「やたらとボンヤリしてしまう」「作業に集中するのが難しい」「宙の一点見つめることが多くなった」
こうした自覚症状がある人は、「自分ってADHDなのかも」と思っているかもしれません。
確かにADHD(注意欠如・多動症)には、集中力が不安定とか、注意散漫といった症状があげられます。
ただしADHDの症状で指摘される、集中力の欠如とは集中自体ができないという意味ではなく、興味の対象が次々に移ってしまうことを指しています。
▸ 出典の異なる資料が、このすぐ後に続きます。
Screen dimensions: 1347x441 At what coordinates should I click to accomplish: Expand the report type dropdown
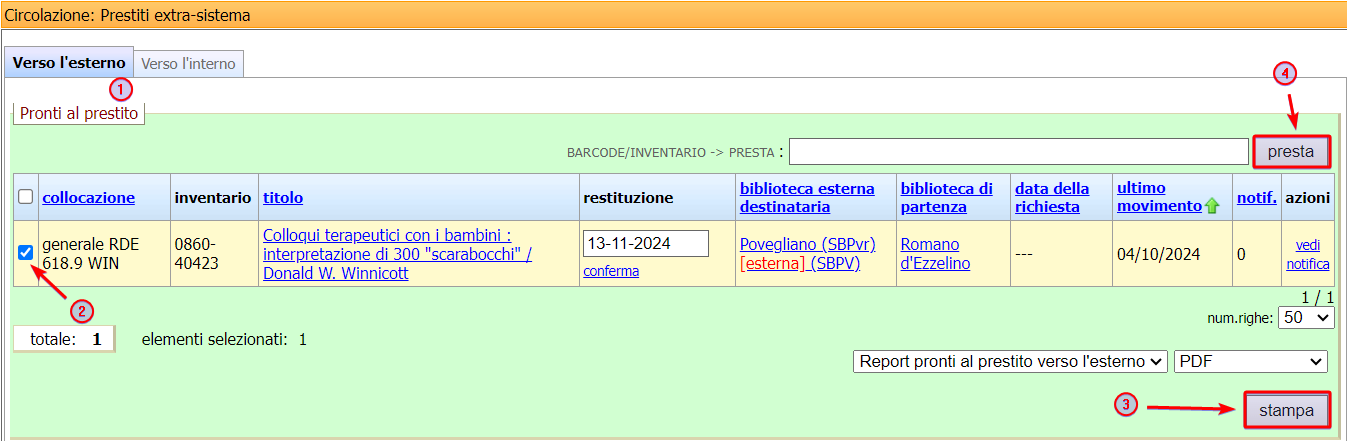point(1010,361)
つまり新しく目移りしたものに対してはきちんと集中できているのです。
しかし世の中には集中自体が出来ないという症状があります。
それが「認知的離脱症候群(cognitive disengagement syndrome:CDS)」です。
聞いているつもりなのに全然内容が頭に入ってこないという場合、こちらに該当している可能性があります。
これは一体どういう疾患で、ADHDとはどのように違うのでしょうか?
目次
- 「集中できない」には2つの異なる症状がある
- 「CDSの知名度が低い」ことが問題
「集中できない」には2つの異なる症状がある
「集中力の欠如」は社会生活を送る上で、不利になる場面が多く、問題にされることの多い症状です。
近年この「集中力の欠如」において、よくやり玉にあがるのがADHDです。
ADHD(注意欠如・多動症)は主に、不注意・多動性・衝動性の3つを特徴とする発達障害で、現在は成人期になってADHDと診断されるケースが多くなっています。
成人のADHDは、子供に見られるような多動性と衝動性は目立ちにくくなり、不注意の色合いが強くなるため、私生活での物忘れや遅刻、仕事中のうっかりミスや先延ばしが多くなります。
なぜADHDの症例数が世界的に急増しているのか?
そのため集中力がない人は、とりあえず「ADHDなんじゃない?」と言われがちで、当人も「自分はADHD傾向があるのかな」と考えてしまいがちです。